A veces podríamos pensar que el cultivo de la espiritualidad humana está restringido a unos cuantos iluminados. De modo similar, podríamos creer que satisfacer necesidades de índole espiritual es sinónimo de practicar una religión. Sin embargo, existen muchísimas formas de desarrollar lo que reconocidos autores como Danah Zohar y Daniel Goleman denominaron “inteligencia espiritual”. En sencillo, ejercitamos el músculo de nuestra inteligencia espiritual al practicar habitualmente actividades que favorecen el desarrollo de nuestra autoconciencia y, al mismo tiempo, la continua salida de nosotros mismos. Ello, desde las neurociencias, se explica a través de la estimulación de ondas cerebrales de tipo alpha y theta, las cuales son responsables de favorecer procesos cognitivos como la memoria, la meditación, la intuición y la creatividad.

Las personas con una inteligencia espiritual altamente desarrollada se caracterizan por su capacidad para abordar preguntas fundamentales y hallar respuestas en relación a la propia identidad, sentido y propósito de vida; para afrontar la adversidad con flexibilidad, resiliencia y madurez; para comprender la realidad como un todo complejo, desde una mirada amplia y, profunda; para empatizar con las necesidades reales y potenciales de las personas; para amar y forjar vínculos sólidos y significativos; para tomar decisiones acertadas, consistentes con los propios valores y beneficiosas para todas las partes; para servir con generosidad a quienes les rodean; para construir un legado que perdure en el tiempo y trascienda la propia vida. En síntesis, volver sobre sí y trascenderse a uno mismo constituyen, juntos, la sístole y la diástole de la espiritualidad humana. 

En el ámbito organizacional, la inteligencia espiritual favorece el acceso a las motivaciones, valores y fuentes de significado más profundas, fortaleciendo la identidad cultural; permite la asunción consciente y responsable del impacto positivo y negativo que se genera en el otro y en el sistema; beneficia el alineamiento de las acciones, operaciones y decisiones diarias en torno al propósito de la organización y las necesidades de los stakeholders, alentando la innovación continua y la búsqueda activa de nuevas formas de añadir valor a la sociedad.

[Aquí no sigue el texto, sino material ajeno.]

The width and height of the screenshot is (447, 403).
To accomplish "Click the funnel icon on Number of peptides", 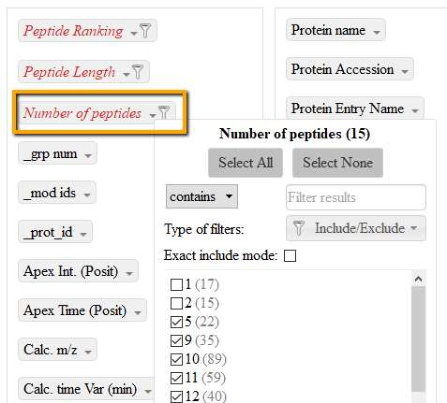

La inteligencia espiritual está demostrando ser importante tanto para nuestra vida personal como profesional. El contexto presente ha evidenciado que nuestra sed de sentido, nuestro anhelo de trascendencia y nuestro deseo de conectar con las personas, evidenciados en las circunstancias adversas, constituyen potentes motores de crecimiento para el ser humano y los mejores aliados para levantarse, reinventarse y alcanzar el máximo potencial. Dado que dedicamos una considerable fracción de nuestra vida al trabajo, es importante que nuestras necesidades espirituales hallen en nuestras labores un espacio seguro para su cultivo. Será importante que, a la hora de rediseñar la nueva normalidad de las empresas, incluyamos las necesidades espirituales en nuestra agenda, aprovechando la flexibilidad del teletrabajo al igual que los beneficios de las tecnologías digitales para satisfacerlas. En suma, es esencial migrar hacia un estilo de vida renovado, que favorezca tanto la búsqueda del ser como las necesidades del hacer y tener, es decir, hecho a la medida del ser humano en su totalidad.